Die „posthumanen“ Wissenschaften von heute streben nicht mehr nach Herrschaft. Sein Glaube ist die Überraschung: Welche Art von entstehenden, kontingenten und ungeplanten Eigenschaften werden „Black-Box“-Modelle der künstlichen Intelligenz annehmen? Niemand weiß es, und das ist der Reiz – oder eigentlich die Banalität – dieses ganzen Unternehmens.

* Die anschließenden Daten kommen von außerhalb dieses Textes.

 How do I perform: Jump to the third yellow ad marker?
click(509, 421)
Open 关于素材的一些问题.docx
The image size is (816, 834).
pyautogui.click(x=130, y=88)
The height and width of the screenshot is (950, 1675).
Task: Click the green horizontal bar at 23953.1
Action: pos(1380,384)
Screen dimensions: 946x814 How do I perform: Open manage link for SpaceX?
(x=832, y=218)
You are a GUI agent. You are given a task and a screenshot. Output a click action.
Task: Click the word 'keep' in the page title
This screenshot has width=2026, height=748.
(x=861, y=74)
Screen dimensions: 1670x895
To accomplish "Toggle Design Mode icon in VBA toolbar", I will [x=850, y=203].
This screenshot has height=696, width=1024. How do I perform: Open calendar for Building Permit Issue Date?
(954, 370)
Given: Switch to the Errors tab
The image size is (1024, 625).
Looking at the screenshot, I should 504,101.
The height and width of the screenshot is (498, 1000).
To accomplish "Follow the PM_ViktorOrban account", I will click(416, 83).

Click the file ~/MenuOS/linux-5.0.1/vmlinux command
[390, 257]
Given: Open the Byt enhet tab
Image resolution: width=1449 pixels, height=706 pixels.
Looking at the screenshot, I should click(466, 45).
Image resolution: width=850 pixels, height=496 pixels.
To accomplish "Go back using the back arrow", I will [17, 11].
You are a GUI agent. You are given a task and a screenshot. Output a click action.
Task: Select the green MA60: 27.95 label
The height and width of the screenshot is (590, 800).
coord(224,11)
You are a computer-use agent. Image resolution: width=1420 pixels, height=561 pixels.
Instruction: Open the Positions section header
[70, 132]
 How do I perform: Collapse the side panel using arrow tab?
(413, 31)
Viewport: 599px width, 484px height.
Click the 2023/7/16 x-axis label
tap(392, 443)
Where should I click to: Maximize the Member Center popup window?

So entdeckte der französische Philosoph und Ingenieur Jean-Pierre Dupuy zu Beginn dieses Jahrhunderts in der neuen Robotik, Genetik, Nanotechnologie, künstlichem Leben und künstlicher Intelligenz eine seltsame Umkehrung der traditionellen anthropozentrischen Arroganz, die die Technologie ermöglicht: „Wie können wir das erklären?“ dass die Wissenschaft zu einer so „riskanten“ Tätigkeit geworden ist, dass sie nach Ansicht einiger Spitzenwissenschaftler heute die größte Bedrohung für das Überleben der Menschheit darstellt? Einige Philosophen beantworten diese Frage mit der Aussage, dass der Traum von Descartes – „Meister und Besitzer der Natur zu werden“ – gescheitert ist und dass wir dringend zur „Herrschaft der Herrschaft“ zurückkehren müssen. Sie haben nichts verstanden. Sie sehen nicht, dass die Technologie, die durch die „Konvergenz“ aller Disziplinen an unserem Horizont Gestalt annimmt, genau auf Nichtherrschaft abzielt. Der Ingenieur von morgen wird nicht aus Nachlässigkeit oder Unwissenheit ein Zauberlehrling sein, sondern aus eigener Entscheidung.“
Die Menschheit erschafft ihren eigenen Gott oder Teufel. Auch wenn das Ergebnis nicht vorhersehbar ist, ist eines sicher. Wenn so etwas wie diese „Posthumanität“ zu einer kollektiven Tatsache wird, verliert unsere Weltanschauung alle drei definierenden und sich überschneidenden Themen: Menschlichkeit, Natur und Göttlichkeit. Unsere Identität als Mensch kann nur vor dem Hintergrund der undurchdringlichen Natur existieren, aber wenn das Leben zu etwas wird, das durch Technologie vollständig manipuliert werden kann, wird es seinen „natürlichen“ Charakter verlieren. Eine vollständig kontrollierte Existenz ist eine Existenz ohne Sinn, ganz zu schweigen von Zufall und Charme.
Das Gleiche gilt natürlich auch für jeden Sinn für das Göttliche. Die menschliche Erfahrung von „Gott“ macht nur unter dem Gesichtspunkt der menschlichen Endlichkeit und Sterblichkeit Sinn. Wenn wir uns verwandeln Homo deus und wir Eigenschaften erschaffen, die aus unserer alten menschlichen Sichtweise „übernatürlich“ erscheinen, werden die „Götter“, wie wir sie kennen, verschwinden. Die Frage ist, was, wenn überhaupt, bleiben wird. Werden wir die künstlichen Intelligenzen verehren, die wir geschaffen haben?
Wir haben allen Grund zu befürchten, dass techno-gnostische Visionen einer posthumanen Zukunft ideologische Fantasien sind, die den Abgrund verdecken, der uns erwartet. Es versteht sich von selbst, dass weit mehr als eine sechsmonatige Pause nötig sein wird, um sicherzustellen, dass die Menschen in nicht allzu ferner Zukunft nicht bedeutungslos und ihr Leben bedeutungslos werden.
*Slavoj Žižek, Er ist Professor für Philosophie an der European Graduate School und internationaler Direktor des Birkbeck Institute for the Humanities an der University of London. Autor, unter anderem von Zur Verteidigung aussichtsloser Anliegen (boitempo).
Tradução: Daniel Pavan.
Ursprünglich auf dem Portal veröffentlicht Project Syndicate.